Items of interest from around the planet ...
Aviation Week reports that "Space Florida, a state-backed economic development agency focused on space and related technologies, has hired Masten Space Systems for a series of suborbital demonstration flights from Cape Canaveral Air Force Station’s Launch Complex 36."
The $400,000 launch services contract includes multiple flights of Masten’s vertical takeoff, vertical landing (VTVL) reusable suborbital vehicle, called Xaero ...
The Space Florida contract enables Masten, which is based in Mojave, Calif., an opportunity to get hands-on experience operating at the Cape ...
Space Florida considers the program not just a boon for Masten, but also a way to set guidelines, operating requirements and facilities fees for other new vehicles that may be looking to fly out of Florida.
The Constellation boondoggle lives on. NASA announced on May 24 that the former Orion crew capsule, renamed the Multi-Purpose Crew Vehicle, will be the crew capsule for the Space Launch System. Aviation Week reports that NASA "will stretch out the contract while it figures out how to build" the SLS.
The U.S. space agency has spent about $5 billion on Orion since it was started as the shuttle follow-on under the Constellation program. Now that it is being "phased" with the SLS, managers don’t know yet what it will cost to complete the development ...
The lag will make it even more important for NASA to begin using commercial cargo and crew vehicles to support the International Space Station.

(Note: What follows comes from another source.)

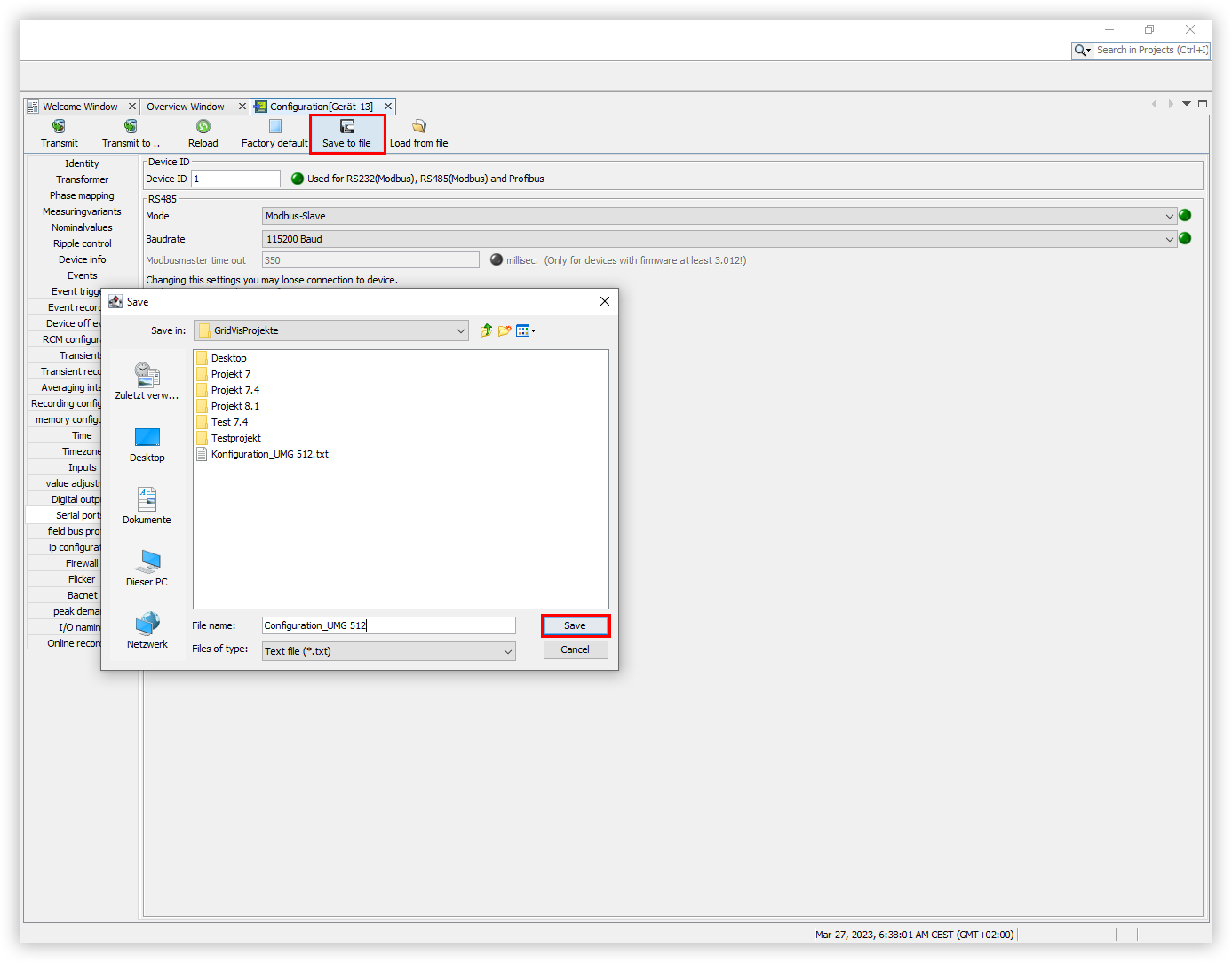Click the Transmit toolbar icon
This screenshot has width=1232, height=963.
(x=59, y=127)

Veteran space correspondent Todd Halvorson published an excellent article in Florida Today attempting to place the International Space Station in a historic context.
Spacewalking astronauts wound up 12 years of International Space Station assembly this past week, putting the finishing touches on a legitimate contender for the greatest engineering achievement of all time.
The Apollo moon landings, the Panama Canal, the Great Wall of China and the Pyramids of Giza all rank among the top engineering endeavors in human history.
But many think the $100 billion space station -- a project involving 100,000 people in 15 nations on three continents -- deserves consideration, too.
Halvorson notes that 159 spacewalks were required to construct the ISS, an incredible number that would have been unfathomable two decades ago.